Today I am as I was in my youth. The grass is always green, butterflies flit among the flowers and the Sun shines gently down upon all of God’s creatures. I can run, jump, play and do all of the things that I did in my youth. There is no sickness, no aching joints and no regrets and no aging.
We await the arrival of our lifelong companions and know that togetherness is forever. You live in our hearts as we do in yours. Companions such as you are so rare and unique. Don’t hold the love that you have within yourself. Give it to another like me and then I will live forever. For love never really dies, and you are loved and missed as surely as we are.
Goodbye, Friend by Gary Kowlaski
Kowalski’s book is full of sound, compassionate advice to get through the loss of a pet. Included are ideas for rituals and ceremonies, spiritual guidance and readings for solace. Kowalski includes advice on how to take care of yourself after the death of a pet and the importance of honesty when talking with children about this event.
Saying Goodbye to the Pet You Love by Lorri A. Greene, Ph.D.
Written by a psychologist who is a leader in the field of pet bereavement, this practical but sympathetic guide validates the survivor’s often misunderstood feelings, explains the importance of the human-animal bond, and offers strategies for working through the grieving process. Topics include memorializing the pet, recognizing problematic thinking, finding support, dealing with guilt and explaining the pet’s death to a child. The special needs of the guardians of working animals are addressed, as are self-help resources for the elderly.
Grieving the Death of a Pet by Betty Carmack
Written by a nurse and professional pet-loss counselor, this book draws from her experience of counseling people who have lost a beloved pet, as well as the loss of her own furry friends. Carmack offers pet-loss support to counter “a world that reminds us repeatedly that grief for an animal doesn’t count as much as grief for a person.” The book is poignant and sometimes heartrending, filled with personal stories of love and loss.
Pet Loss: A Spiritual Guide by Julia Harris
This book helps readers to understand the many emotional reactions to the loss of a pet; assist children in coping with and recovering from their loss; and learn how different spiritual belief systems recognize and counsel pet loss. Practical topics include what hap-pens at a pet cemetery burial, cremation or home burial; what legal arrangements are available; how to develop a ceremony to honor the pet; and how to cope with the trauma of a terminally ill or runaway pet.
Cold Noses at the Pearly Gates by Gary Kurz
This book can help you cope with the loss of a pet and tries to answer questions about pet afterlife.

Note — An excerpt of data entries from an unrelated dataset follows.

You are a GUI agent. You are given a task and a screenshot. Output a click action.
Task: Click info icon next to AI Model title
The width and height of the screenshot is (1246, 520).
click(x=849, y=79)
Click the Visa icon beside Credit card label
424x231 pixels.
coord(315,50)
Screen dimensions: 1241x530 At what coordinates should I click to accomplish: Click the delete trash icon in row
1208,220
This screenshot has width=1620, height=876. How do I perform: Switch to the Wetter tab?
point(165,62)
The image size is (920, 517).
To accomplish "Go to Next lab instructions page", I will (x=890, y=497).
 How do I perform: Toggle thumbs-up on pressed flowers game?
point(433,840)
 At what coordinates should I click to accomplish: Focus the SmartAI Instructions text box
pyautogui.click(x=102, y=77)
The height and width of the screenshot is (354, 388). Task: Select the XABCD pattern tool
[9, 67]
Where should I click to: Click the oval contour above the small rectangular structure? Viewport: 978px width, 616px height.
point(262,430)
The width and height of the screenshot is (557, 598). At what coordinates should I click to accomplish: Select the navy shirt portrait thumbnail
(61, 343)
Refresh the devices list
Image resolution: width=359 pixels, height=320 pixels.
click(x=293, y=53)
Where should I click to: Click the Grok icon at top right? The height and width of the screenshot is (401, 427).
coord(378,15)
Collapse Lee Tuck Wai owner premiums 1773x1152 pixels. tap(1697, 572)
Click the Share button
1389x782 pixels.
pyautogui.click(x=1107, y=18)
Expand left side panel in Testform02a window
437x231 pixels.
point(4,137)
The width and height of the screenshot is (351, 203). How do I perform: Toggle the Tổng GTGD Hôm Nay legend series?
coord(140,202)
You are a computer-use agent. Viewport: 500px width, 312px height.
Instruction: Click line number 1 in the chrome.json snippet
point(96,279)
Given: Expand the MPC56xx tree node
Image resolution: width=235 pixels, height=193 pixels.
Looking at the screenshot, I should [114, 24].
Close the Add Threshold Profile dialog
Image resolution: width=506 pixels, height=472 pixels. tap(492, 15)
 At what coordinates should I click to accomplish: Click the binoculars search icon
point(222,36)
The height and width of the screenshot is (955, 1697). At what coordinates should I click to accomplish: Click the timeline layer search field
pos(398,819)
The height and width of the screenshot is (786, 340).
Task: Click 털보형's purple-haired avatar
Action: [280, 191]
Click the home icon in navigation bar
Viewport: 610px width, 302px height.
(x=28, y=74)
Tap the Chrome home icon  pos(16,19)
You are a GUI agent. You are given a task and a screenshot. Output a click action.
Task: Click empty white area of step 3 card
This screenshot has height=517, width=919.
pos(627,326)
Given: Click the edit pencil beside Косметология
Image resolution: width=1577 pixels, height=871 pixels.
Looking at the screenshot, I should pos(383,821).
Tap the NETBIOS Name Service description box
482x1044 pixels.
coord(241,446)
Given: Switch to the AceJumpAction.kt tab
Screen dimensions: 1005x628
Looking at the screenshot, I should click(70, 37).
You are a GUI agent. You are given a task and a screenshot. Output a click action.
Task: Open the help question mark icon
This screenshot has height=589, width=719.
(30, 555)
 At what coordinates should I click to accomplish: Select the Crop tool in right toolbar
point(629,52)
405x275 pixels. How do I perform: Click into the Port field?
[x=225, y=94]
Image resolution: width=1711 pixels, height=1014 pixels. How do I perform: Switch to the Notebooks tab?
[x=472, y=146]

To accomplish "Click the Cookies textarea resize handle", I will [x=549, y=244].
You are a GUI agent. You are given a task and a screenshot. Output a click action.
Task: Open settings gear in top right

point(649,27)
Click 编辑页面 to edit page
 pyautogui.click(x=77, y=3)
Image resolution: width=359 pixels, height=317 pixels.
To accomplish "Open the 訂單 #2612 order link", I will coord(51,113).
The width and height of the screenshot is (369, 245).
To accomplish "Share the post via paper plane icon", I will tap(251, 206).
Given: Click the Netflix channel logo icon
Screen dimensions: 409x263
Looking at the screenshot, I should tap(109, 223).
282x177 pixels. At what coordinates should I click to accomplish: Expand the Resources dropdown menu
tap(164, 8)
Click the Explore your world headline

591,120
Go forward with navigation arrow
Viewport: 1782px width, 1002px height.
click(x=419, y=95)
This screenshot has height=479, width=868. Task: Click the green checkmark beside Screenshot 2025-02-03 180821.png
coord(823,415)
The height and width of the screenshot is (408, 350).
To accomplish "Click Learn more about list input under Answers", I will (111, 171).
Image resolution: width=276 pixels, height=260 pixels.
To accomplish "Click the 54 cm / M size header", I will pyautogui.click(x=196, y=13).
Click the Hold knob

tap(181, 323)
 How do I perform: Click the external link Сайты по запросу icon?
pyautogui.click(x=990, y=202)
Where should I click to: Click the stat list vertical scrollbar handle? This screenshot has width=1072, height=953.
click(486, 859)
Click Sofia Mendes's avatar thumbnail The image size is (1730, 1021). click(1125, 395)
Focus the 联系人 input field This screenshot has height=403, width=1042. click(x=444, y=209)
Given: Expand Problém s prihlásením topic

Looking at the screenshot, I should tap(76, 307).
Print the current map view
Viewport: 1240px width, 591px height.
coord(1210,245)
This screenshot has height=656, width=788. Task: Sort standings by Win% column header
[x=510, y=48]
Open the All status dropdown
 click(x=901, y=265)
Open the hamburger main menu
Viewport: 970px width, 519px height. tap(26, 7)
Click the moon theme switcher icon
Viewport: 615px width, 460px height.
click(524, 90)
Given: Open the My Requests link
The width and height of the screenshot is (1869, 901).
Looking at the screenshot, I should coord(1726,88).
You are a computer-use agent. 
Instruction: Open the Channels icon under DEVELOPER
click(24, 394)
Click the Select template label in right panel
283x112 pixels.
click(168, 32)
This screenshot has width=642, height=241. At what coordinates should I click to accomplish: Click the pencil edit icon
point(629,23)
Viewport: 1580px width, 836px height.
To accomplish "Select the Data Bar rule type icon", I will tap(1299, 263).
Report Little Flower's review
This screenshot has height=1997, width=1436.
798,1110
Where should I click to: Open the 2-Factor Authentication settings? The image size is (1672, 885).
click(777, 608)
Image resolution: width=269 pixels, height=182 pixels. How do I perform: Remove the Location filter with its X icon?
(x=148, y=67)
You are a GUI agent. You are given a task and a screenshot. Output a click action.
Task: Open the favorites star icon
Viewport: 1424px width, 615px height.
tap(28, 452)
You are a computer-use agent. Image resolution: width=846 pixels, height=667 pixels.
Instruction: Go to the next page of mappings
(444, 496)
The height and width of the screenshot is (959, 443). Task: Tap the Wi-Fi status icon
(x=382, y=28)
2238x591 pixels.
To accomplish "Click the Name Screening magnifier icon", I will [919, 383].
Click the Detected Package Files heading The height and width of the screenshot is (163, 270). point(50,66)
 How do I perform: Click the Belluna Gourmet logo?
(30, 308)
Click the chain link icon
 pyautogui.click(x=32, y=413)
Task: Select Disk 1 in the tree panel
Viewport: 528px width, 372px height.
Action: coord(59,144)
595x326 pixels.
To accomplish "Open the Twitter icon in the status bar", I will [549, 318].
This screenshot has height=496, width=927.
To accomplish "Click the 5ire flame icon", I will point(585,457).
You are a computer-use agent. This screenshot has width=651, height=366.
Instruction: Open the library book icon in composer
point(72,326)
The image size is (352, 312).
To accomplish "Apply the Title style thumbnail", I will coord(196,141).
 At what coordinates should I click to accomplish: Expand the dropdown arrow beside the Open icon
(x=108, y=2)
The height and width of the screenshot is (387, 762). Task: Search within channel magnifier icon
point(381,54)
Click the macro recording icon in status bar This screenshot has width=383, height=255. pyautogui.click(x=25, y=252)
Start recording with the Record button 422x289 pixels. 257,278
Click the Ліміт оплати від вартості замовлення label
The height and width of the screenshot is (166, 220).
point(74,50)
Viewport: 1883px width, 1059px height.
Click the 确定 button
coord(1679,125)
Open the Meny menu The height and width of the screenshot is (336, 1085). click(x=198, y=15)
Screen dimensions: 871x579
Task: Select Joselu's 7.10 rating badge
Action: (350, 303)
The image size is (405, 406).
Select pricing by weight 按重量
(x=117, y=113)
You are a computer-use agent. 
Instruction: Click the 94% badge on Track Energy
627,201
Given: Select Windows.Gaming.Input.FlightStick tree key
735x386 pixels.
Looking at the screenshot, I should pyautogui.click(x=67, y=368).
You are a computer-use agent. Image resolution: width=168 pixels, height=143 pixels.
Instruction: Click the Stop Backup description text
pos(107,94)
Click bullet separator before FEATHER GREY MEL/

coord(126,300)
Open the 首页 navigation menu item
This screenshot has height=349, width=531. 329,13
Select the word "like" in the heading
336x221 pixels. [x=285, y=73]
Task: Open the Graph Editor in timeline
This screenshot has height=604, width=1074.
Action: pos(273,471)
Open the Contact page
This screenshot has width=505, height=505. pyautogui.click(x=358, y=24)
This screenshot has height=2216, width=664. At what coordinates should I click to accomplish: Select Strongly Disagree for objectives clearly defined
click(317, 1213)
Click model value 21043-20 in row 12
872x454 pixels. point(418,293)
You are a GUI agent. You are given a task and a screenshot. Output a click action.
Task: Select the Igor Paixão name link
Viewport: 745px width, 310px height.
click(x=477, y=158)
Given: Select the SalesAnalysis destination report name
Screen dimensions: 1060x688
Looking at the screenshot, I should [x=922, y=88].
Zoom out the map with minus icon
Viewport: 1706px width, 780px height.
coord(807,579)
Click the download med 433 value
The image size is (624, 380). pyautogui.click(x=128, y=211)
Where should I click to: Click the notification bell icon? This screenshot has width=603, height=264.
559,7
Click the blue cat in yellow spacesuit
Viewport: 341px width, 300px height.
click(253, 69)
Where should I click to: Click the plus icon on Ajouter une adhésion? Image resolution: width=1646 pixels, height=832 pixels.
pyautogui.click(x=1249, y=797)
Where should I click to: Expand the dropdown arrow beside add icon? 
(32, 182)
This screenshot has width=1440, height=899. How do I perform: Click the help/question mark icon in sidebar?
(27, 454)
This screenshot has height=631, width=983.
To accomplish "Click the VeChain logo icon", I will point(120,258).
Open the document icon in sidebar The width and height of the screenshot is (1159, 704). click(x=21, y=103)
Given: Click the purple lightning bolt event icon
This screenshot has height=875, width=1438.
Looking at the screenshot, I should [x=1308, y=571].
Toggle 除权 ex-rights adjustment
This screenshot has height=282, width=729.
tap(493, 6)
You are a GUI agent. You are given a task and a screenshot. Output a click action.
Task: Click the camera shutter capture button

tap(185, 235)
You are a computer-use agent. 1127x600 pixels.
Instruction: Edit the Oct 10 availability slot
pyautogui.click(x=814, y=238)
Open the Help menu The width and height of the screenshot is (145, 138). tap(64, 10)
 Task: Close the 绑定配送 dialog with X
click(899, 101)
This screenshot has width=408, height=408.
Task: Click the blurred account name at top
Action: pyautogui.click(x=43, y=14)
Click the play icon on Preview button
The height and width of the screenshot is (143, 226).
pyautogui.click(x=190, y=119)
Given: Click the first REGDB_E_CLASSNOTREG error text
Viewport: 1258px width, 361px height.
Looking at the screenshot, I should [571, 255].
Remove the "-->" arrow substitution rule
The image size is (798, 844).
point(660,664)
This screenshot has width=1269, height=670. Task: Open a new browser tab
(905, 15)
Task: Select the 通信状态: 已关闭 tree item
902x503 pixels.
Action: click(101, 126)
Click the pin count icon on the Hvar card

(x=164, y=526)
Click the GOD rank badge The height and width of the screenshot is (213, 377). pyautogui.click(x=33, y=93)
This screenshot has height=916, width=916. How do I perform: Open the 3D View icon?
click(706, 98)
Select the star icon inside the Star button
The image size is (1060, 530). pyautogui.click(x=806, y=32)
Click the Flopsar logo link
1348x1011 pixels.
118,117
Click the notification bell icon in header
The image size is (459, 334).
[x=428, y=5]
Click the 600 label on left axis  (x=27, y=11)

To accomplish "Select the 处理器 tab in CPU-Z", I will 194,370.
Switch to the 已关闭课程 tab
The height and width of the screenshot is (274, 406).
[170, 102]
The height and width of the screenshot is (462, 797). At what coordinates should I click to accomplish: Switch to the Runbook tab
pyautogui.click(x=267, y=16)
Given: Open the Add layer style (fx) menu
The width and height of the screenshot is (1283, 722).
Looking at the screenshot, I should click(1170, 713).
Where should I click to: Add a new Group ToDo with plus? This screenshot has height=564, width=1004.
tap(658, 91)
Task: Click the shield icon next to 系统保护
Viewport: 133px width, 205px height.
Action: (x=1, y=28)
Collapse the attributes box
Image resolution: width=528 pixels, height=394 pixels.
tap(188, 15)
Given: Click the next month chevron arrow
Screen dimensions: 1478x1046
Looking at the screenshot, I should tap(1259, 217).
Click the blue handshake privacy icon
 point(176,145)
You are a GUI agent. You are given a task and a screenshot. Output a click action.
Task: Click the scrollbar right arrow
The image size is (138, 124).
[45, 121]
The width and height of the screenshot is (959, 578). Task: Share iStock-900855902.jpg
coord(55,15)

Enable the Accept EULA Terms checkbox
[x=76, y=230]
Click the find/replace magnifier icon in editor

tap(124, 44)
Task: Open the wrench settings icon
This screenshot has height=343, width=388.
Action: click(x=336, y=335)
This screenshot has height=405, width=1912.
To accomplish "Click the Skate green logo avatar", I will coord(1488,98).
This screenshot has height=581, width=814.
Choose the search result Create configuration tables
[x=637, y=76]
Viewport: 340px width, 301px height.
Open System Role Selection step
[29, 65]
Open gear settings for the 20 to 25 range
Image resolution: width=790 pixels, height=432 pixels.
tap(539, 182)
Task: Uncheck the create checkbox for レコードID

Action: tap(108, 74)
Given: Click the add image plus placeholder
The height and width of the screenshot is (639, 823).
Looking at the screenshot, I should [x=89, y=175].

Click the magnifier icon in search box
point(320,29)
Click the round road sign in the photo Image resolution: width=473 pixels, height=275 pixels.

When Only the Love Remains by Emily Margaret Stuparyk
This book is a collection of poignant poems.
Three Cats, Two Dogs: One Journey Through Multiple Pet Loss by David Congalton
The author talks about how he transformed his anguish over the loss of several pets into a commitment to abused and abandoned animals. This down-to-earth book offers solace and practical suggestions for coping with grief. Anyone who has an animal companion will find this story inspirational and hopeful.
Dog Heaven and Cat Heaven by Cynthia Rylant
These books will appeal to children from preschool to grade two. The simple, colorful illustrations take the child on a journey to Dog Heaven or Cat Heaven, places of warmth and happiness. In Dog Heaven, there are “fields and fields and fields,” and in Cat Heaven, there are thousands of toys and soft angel laps in which to cuddle up. God is depicted as a kindly older man who benevolently watches over his charges.
Tear Soup by Pat Schweibert
This book tells the story of an old woman named Grandy who is making “tear soup.” It’s not specifically about the death of a pet (the reader is not sure what loss Grandy has suffered) so the book is relevant for any grieving process. The full-color illustrations are wonderful. The book is recommended for ages four to eight, but it has been a comfort to people of all ages.
For Every Dog an Angel and For Every Cat an Angel by Christine Davis
These small short books, which tell the story of the Rainbow Bridge, are beautifully illustrated in whimsical watercolors. They are appropriate for a wide range of ages.